----- EXTRACTED ENTRIES

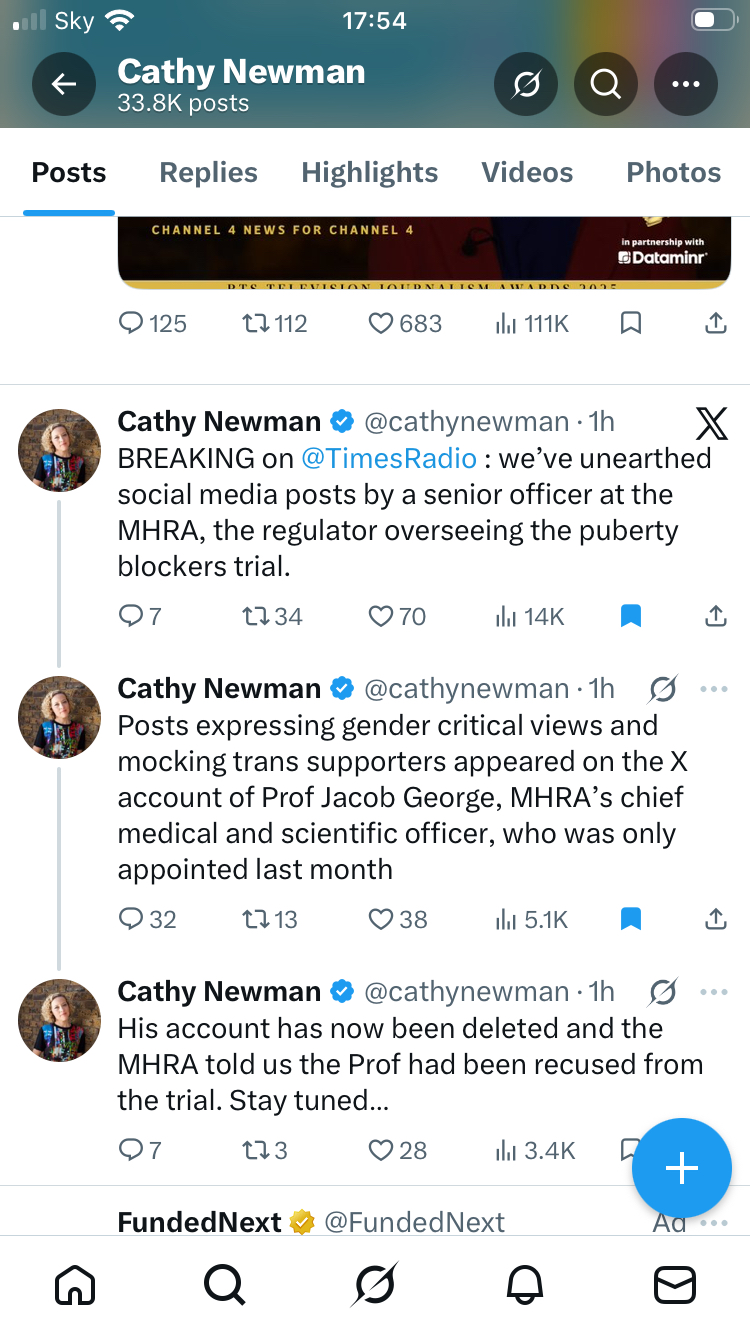Tap the compose new post button
Viewport: 750px width, 1334px height.
681,1168
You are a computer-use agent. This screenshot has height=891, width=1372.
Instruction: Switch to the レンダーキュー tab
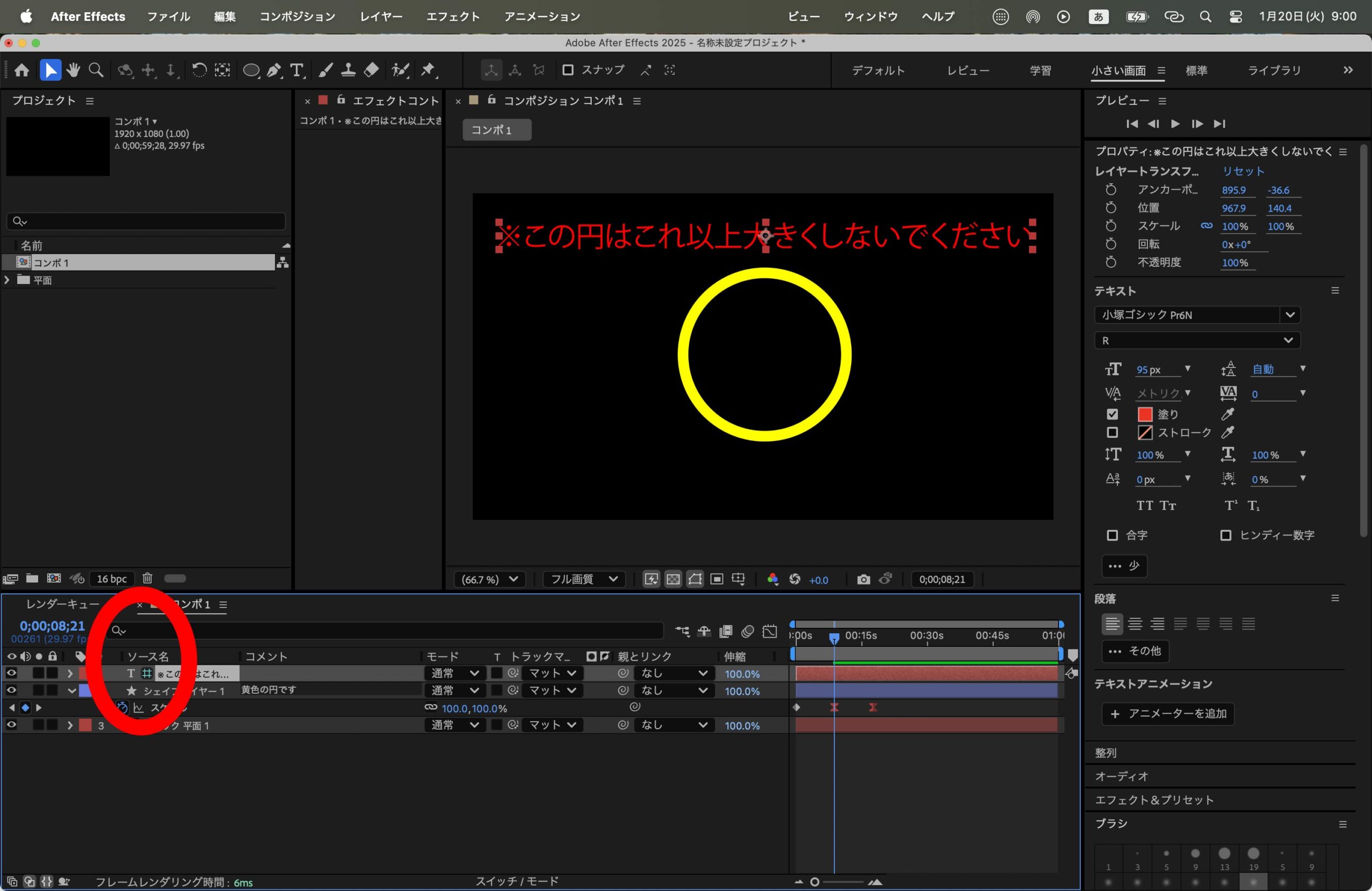[62, 604]
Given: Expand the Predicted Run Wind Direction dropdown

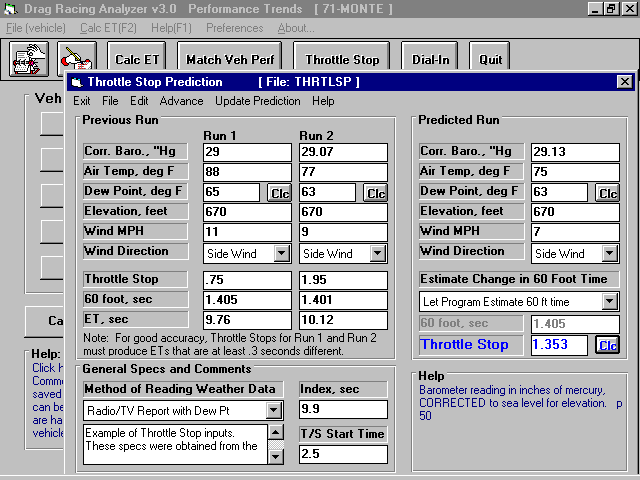Looking at the screenshot, I should point(609,253).
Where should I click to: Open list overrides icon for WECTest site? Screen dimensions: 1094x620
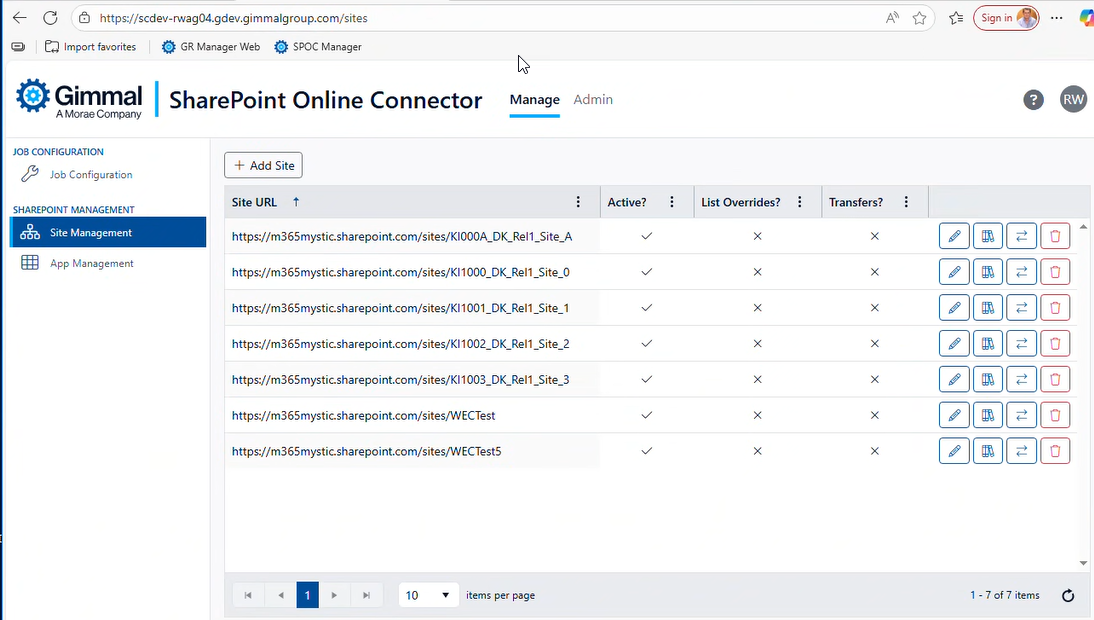click(x=987, y=416)
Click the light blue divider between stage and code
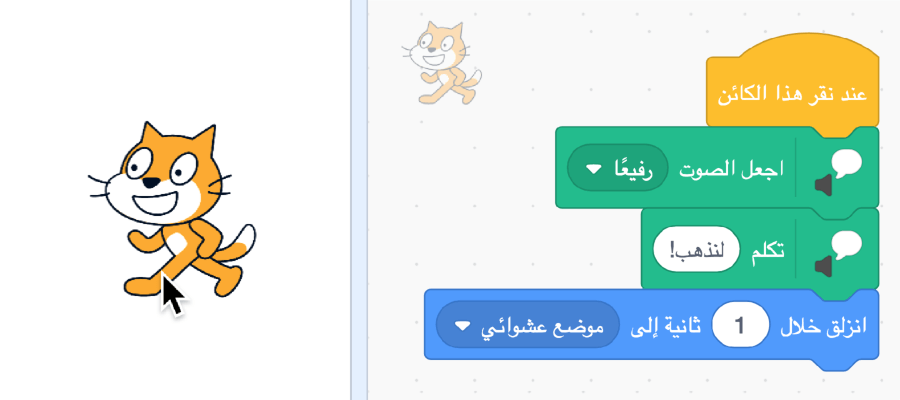 pyautogui.click(x=359, y=200)
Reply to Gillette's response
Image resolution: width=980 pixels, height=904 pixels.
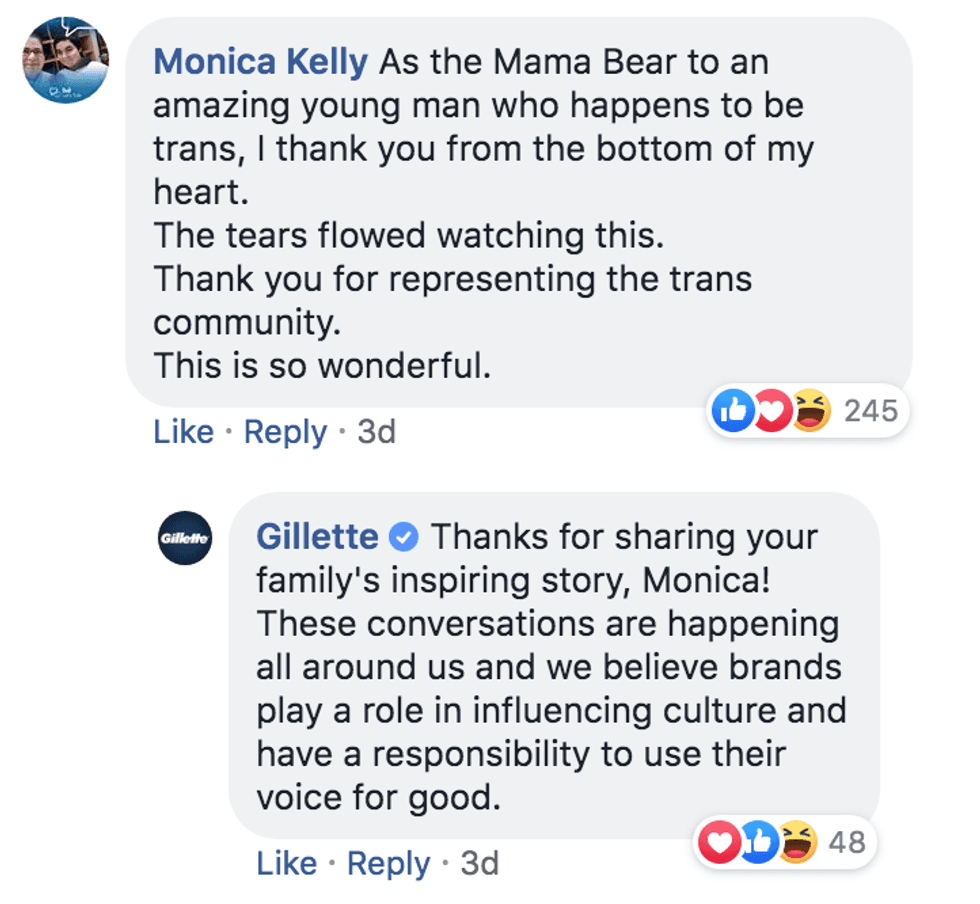(x=389, y=864)
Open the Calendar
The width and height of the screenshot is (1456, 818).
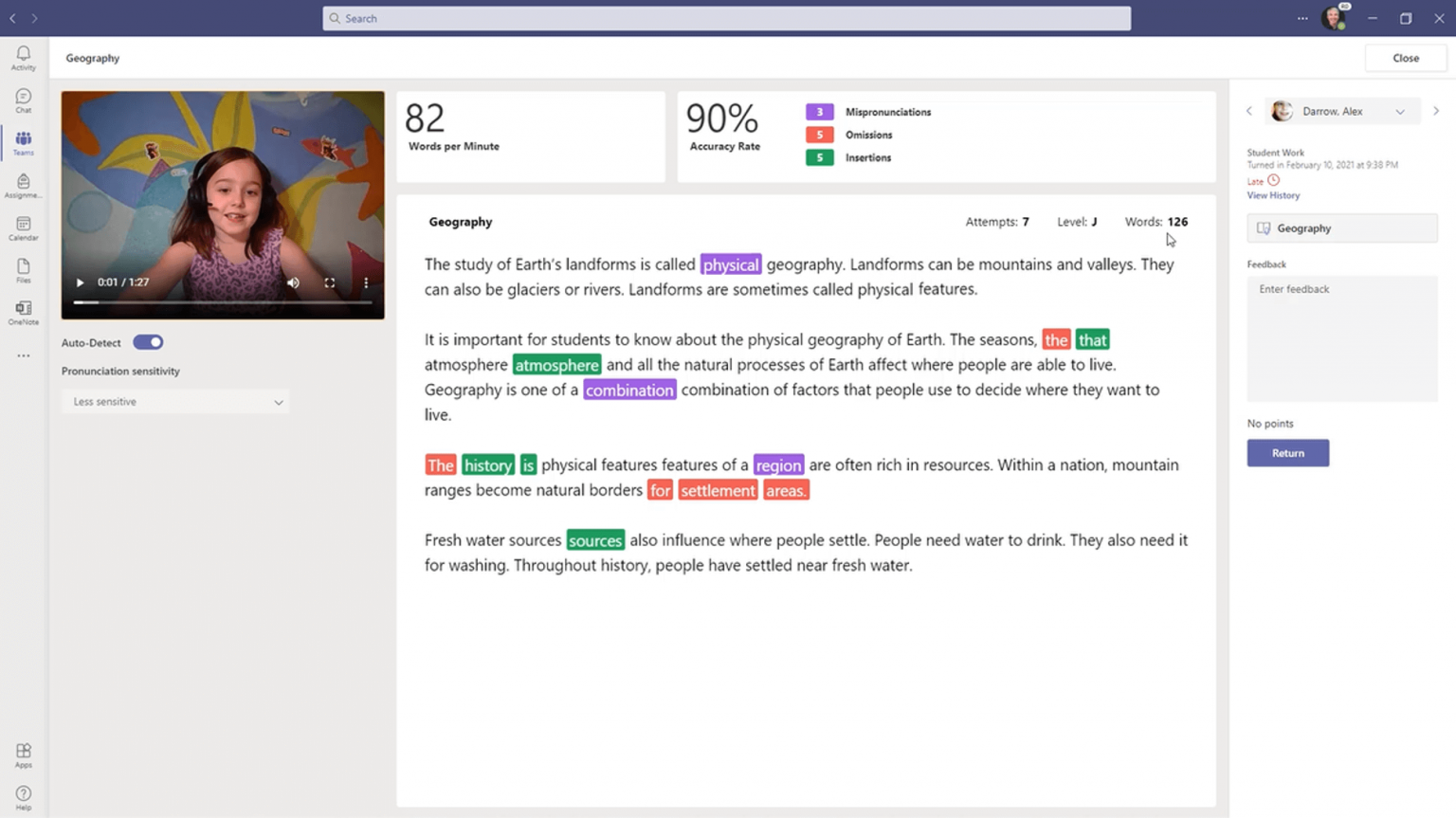pos(23,227)
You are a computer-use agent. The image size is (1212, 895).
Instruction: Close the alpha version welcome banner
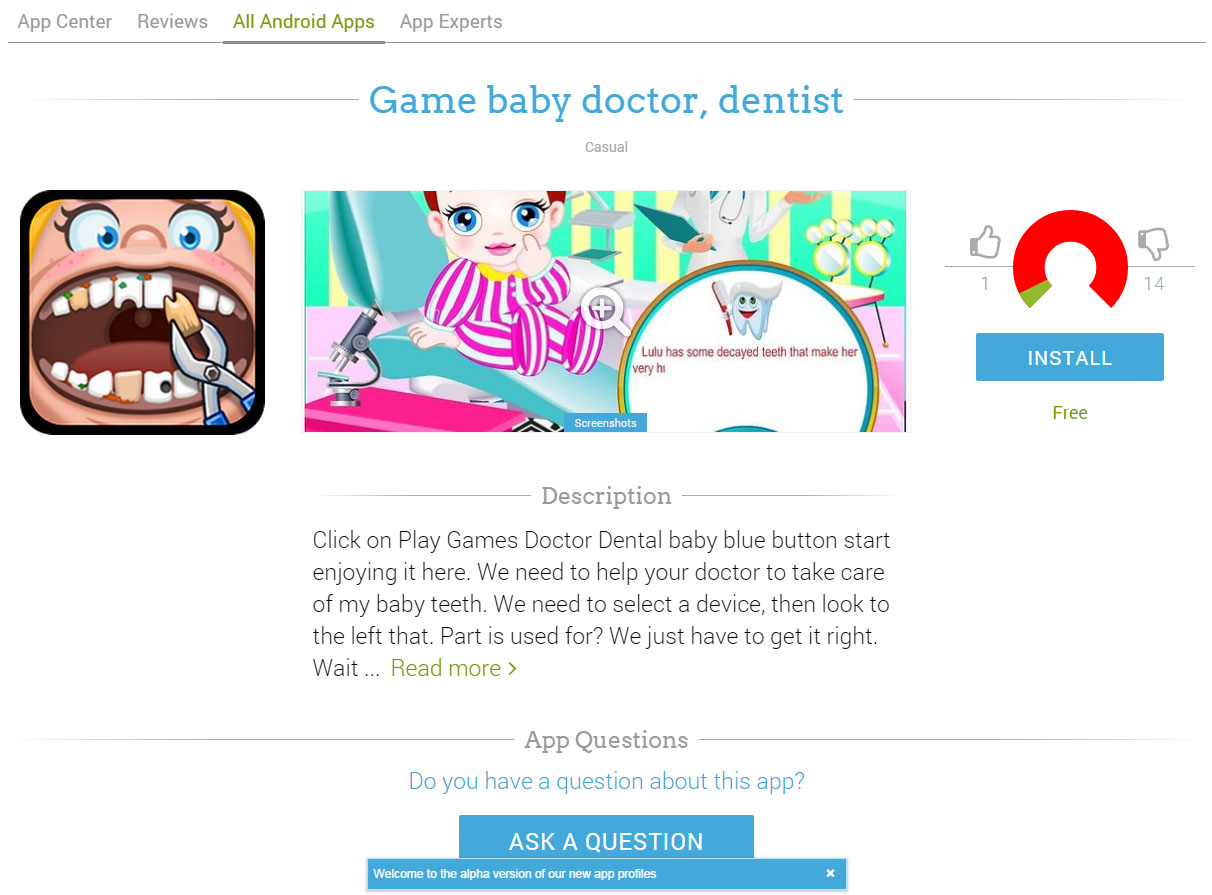pyautogui.click(x=830, y=873)
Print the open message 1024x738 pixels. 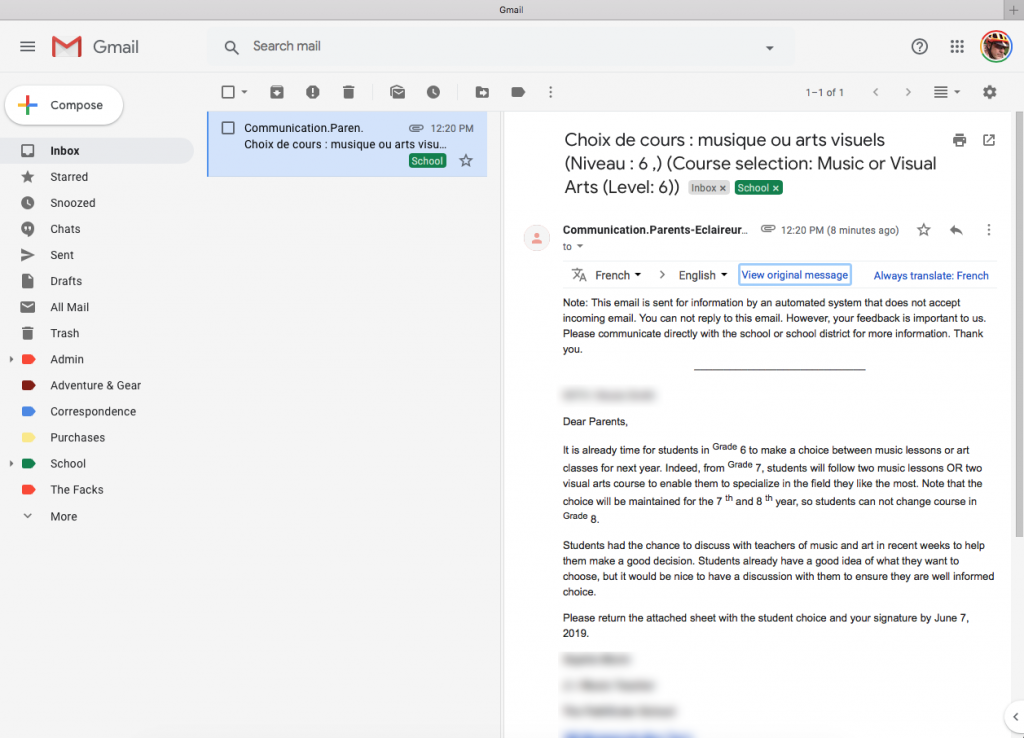959,140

----------

• **EXERCISE PROMPT**
Render as a numbered list the part of the records that opens with the line containing "Where should I" and closes with the line containing "(x=389, y=864)", both ends included and blank lines left out. Leave the pictures out.

• **SOLUTION**
1. Where should I click to: Open list overrides icon for WECTest site? Screen dimensions: 1094x620
2. click(x=987, y=416)
3. Click the light blue divider between stage and code
4.  pyautogui.click(x=359, y=200)
5. Reply to Gillette's response
6. Image resolution: width=980 pixels, height=904 pixels.
7. (x=389, y=864)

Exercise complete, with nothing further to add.